Instructions to follow
Format the lines of the entries from the one containing "Where should I" through the end of the entries as a Markdown table with the columns Position and Text. Leave out the pictures and any blank lines.

Text and element pointing entries:
— begin —
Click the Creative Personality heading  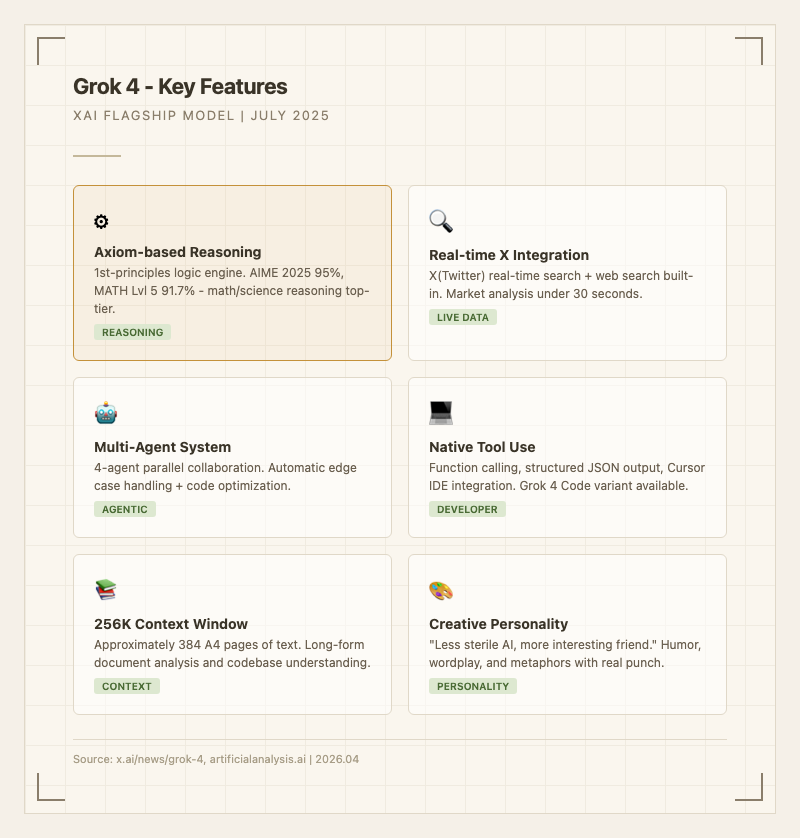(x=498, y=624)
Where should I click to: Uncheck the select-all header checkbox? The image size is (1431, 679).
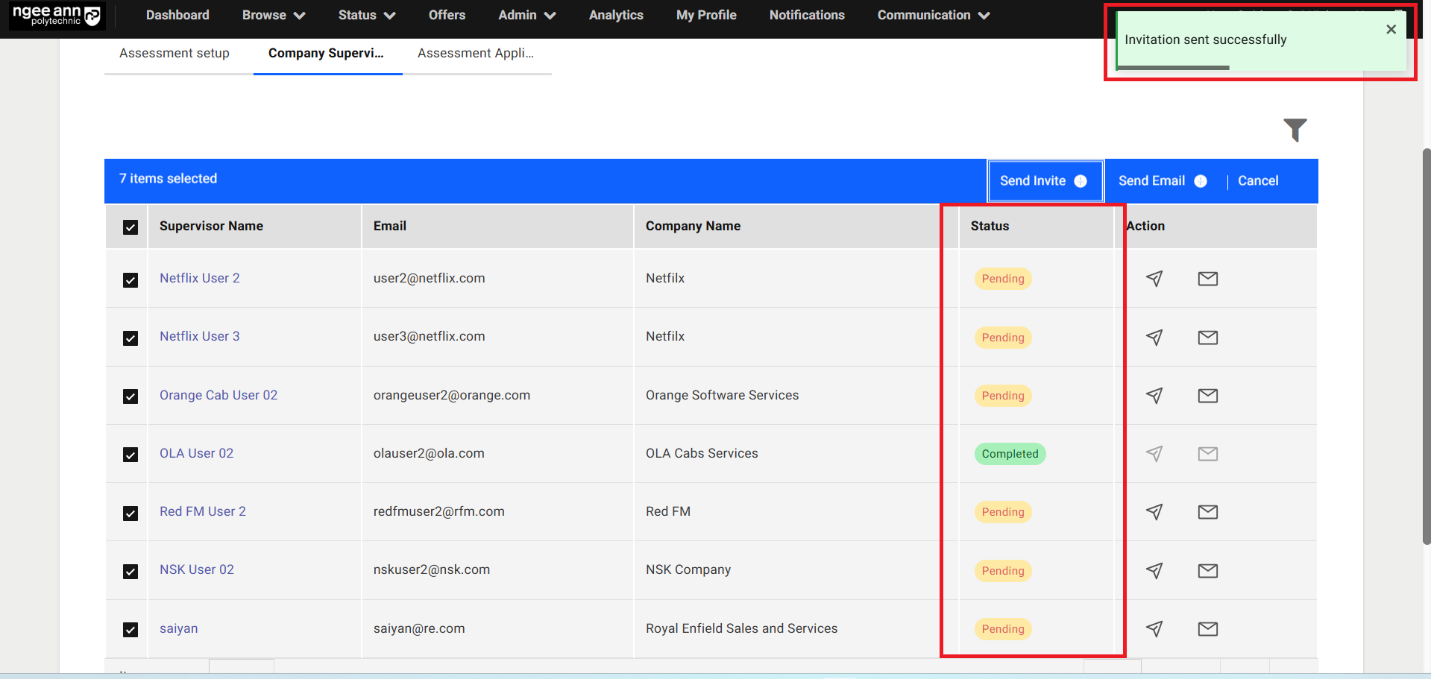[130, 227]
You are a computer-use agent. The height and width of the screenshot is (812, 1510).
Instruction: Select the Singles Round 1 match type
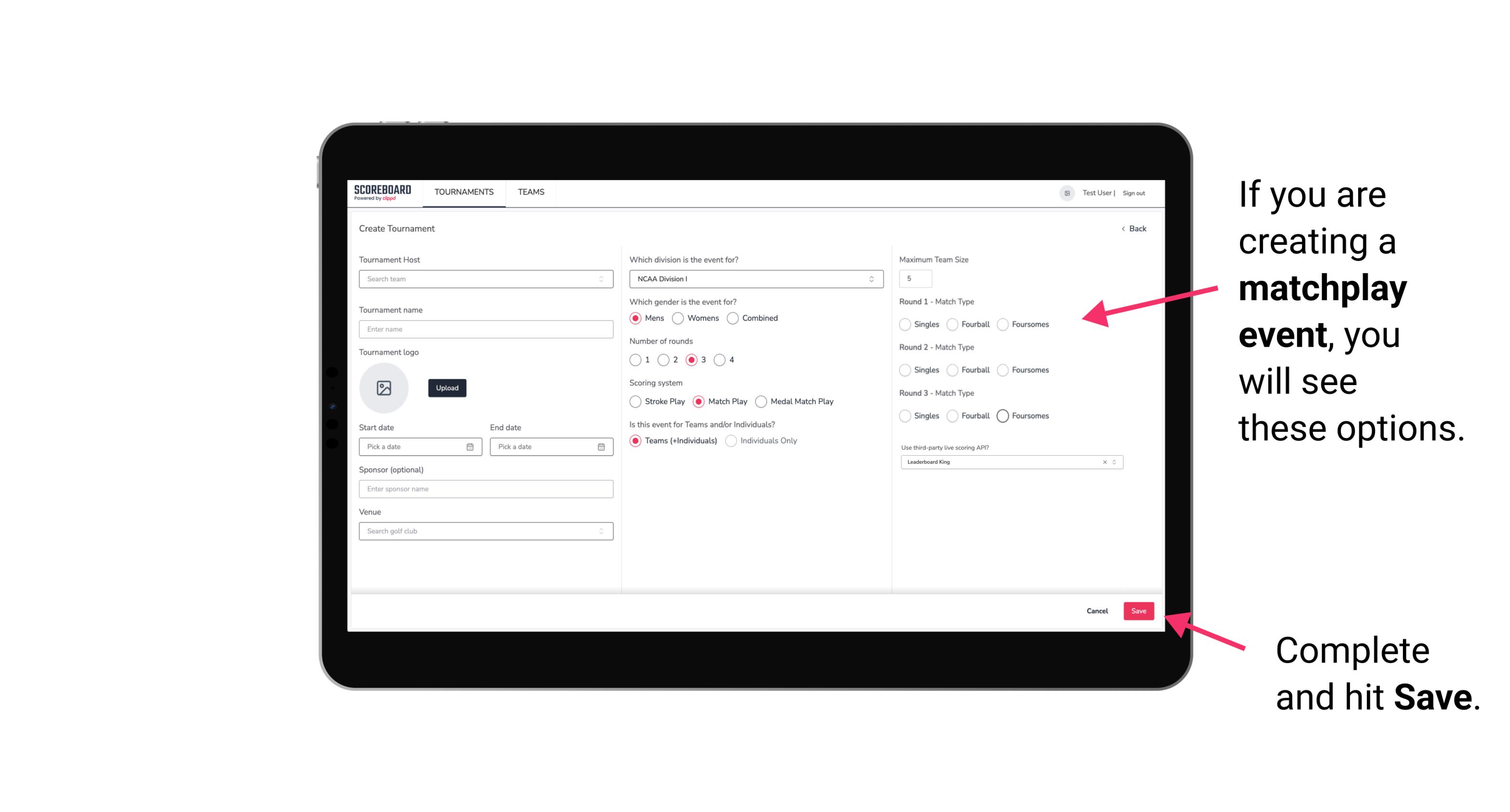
— end —
Solution to this task
| Position | Text |
|---|---|
| 1 | Where should I click to: Uncheck the select-all header checkbox? The image size is (1431, 679). |
| 2 | [130, 227] |
| 3 | You are a computer-use agent. The height and width of the screenshot is (812, 1510). |
| 4 | Instruction: Select the Singles Round 1 match type |